Spanish fruit and vegetable sales have halted across nearly all Europe because of the outbreak, the industry's export federation said.
And both Spain and The Netherlands demanded compensation from the European Union because of the sudden slump in vegetable exports.
The situation is "extremely serious" for the farming sector, said Spanish Agricultural Minister Rosa Aguilar, estimating the loss to vegetable sales in Spain at more than 200 million euros ($288 million) a week.
"We are disappointed by the way Germany is handling the situation," she said, blaming officials who "pointed at Spanish cucumbers and Spain as the origin of this infection without having reliable data".
Germany remains convinced that raw vegetables are responsible for the virulent EHEC outbreak, and said it would offer subsidised loans to affected local farmers.
EHEC poisoning, in the worst of cases, can lead to full-blown haemolytic uraemic syndrome (HUS), a condition associated with bloody diarrhoea and kidney failure.
The Robert Koch Institute, Germany's national disease institute, said Tuesday it has recorded 373 confirmed cases of HUS, along with six deaths.
But regional authorities, who have been faster in reporting fatalities, said at least 15 people have died in Germany so far, mostly in the north, and more than 1,200 have been infected.
And in Sweden, the Soedra Aelvborg hospital in Boraas said a woman in her 50s who was treated for EHEC after a trip to Germany had died, in the first reported fatality outside the country.
The latest reported death in Germany was that of an 87-year-old woman who died in Paderborn, in North Rhine-Westphalia.
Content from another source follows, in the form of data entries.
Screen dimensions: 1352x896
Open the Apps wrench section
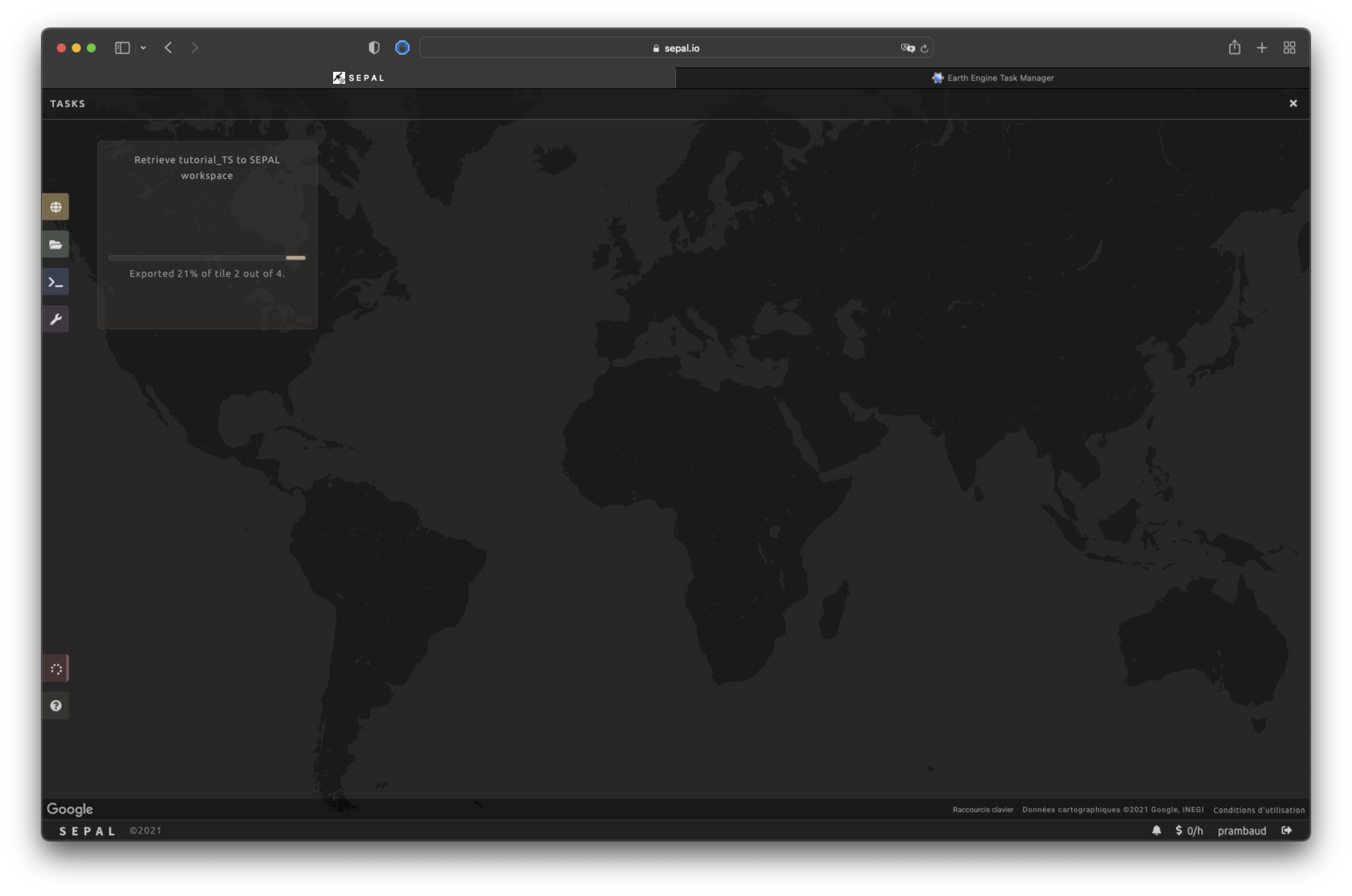click(55, 319)
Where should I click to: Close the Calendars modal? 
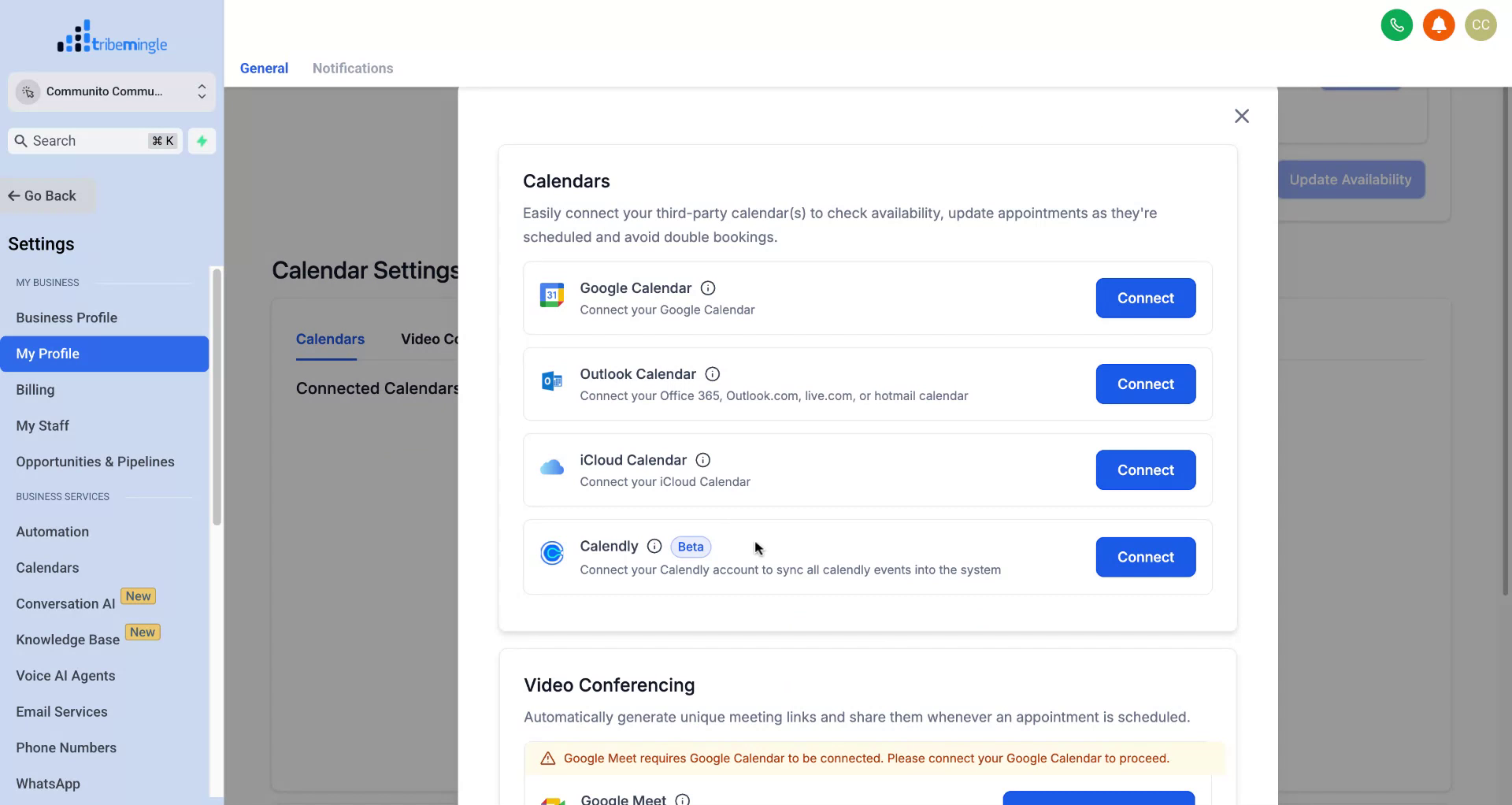coord(1242,116)
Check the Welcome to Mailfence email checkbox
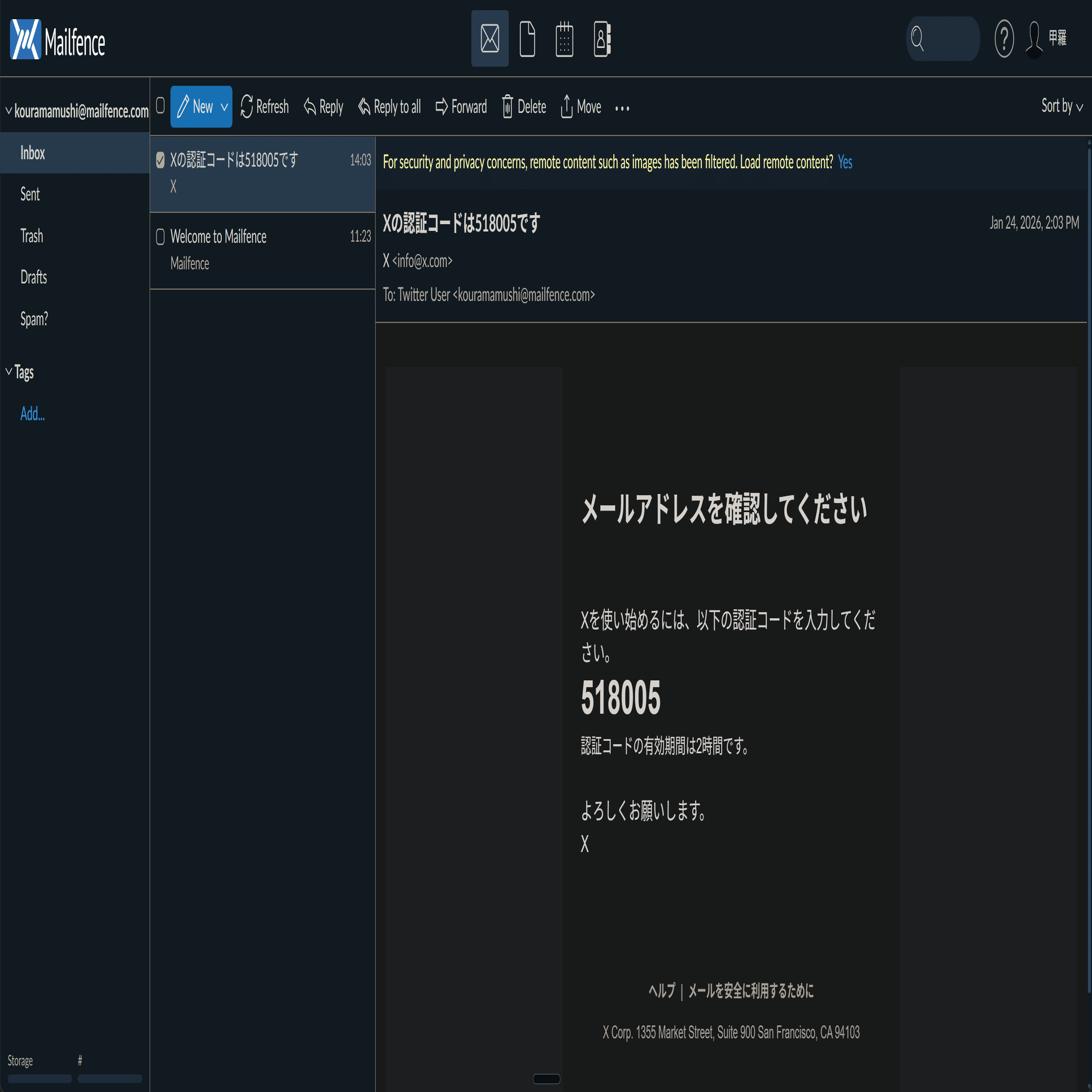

Meanwhile, the Hygiene Institute at Muenster's University Clinic in western Germany announced it had put together a test to quickly identify people infected with the so-called Shiga toxin-producing E. coli.
The test allows identification within hours of the pathogenic agent in EHEC, the clinic said in a statement.
The agent is "especially virulent and able to resist antibiotics," the hospital said.
"This strand can be described as a hybrid or a chimera that combines different virulent traits," said Helge Karch, a professor at the Muenster clinic.
Around Europe, other cases -- confirmed or suspected -- have been reported in Denmark, Britain, The Netherlands, Austria, France, Spain and Switzerland, all of them apparently stemming from Germany.
The Stockholm-based European Centre for Disease Prevention and Control has described the outbreak as "one of the largest worldwide and the largest ever reported in Germany."